* [EXERCISE DESCRIPTION]:
Take the data below and extract the lines from the one with "Task: Click the envelope icon beside По Email" to the one with "Given: Click the Credentials key icon", inclusive, exactly as written.

* [DATA RECORDS]:
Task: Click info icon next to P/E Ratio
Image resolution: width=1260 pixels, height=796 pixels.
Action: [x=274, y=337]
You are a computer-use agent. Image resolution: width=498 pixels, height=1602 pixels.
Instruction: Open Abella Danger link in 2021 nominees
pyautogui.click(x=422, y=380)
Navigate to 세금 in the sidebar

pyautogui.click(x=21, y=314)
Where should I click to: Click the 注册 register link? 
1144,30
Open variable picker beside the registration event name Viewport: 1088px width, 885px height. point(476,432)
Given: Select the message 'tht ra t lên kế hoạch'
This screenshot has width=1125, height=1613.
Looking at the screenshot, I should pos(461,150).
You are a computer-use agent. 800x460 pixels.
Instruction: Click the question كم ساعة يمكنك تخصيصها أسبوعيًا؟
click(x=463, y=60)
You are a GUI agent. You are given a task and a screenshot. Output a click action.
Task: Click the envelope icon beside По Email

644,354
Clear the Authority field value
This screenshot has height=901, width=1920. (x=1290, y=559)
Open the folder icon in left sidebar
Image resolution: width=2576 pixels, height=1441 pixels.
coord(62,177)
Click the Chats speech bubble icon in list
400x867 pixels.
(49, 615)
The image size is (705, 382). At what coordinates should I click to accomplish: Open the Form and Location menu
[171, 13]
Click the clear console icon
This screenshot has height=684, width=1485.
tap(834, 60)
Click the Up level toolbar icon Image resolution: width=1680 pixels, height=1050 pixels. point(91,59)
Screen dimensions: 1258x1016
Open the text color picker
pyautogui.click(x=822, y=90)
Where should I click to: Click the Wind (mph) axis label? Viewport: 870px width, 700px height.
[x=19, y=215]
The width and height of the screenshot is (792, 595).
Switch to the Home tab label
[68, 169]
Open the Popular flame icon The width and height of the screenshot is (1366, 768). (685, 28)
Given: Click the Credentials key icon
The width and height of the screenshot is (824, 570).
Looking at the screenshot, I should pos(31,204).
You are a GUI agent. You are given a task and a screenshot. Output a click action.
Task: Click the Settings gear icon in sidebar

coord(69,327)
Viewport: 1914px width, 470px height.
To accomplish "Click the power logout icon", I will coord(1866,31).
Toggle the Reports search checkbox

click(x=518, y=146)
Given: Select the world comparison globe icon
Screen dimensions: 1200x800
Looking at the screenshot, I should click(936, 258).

* [SOLUTION TO THIS TASK]:
Task: Click the envelope icon beside По Email

644,354
Clear the Authority field value
This screenshot has height=901, width=1920. (x=1290, y=559)
Open the folder icon in left sidebar
Image resolution: width=2576 pixels, height=1441 pixels.
coord(62,177)
Click the Chats speech bubble icon in list
400x867 pixels.
(49, 615)
The image size is (705, 382). At what coordinates should I click to accomplish: Open the Form and Location menu
[171, 13]
Click the clear console icon
This screenshot has height=684, width=1485.
tap(834, 60)
Click the Up level toolbar icon Image resolution: width=1680 pixels, height=1050 pixels. point(91,59)
Screen dimensions: 1258x1016
Open the text color picker
pyautogui.click(x=822, y=90)
Where should I click to: Click the Wind (mph) axis label? Viewport: 870px width, 700px height.
[x=19, y=215]
The width and height of the screenshot is (792, 595).
Switch to the Home tab label
[68, 169]
Open the Popular flame icon The width and height of the screenshot is (1366, 768). (685, 28)
Given: Click the Credentials key icon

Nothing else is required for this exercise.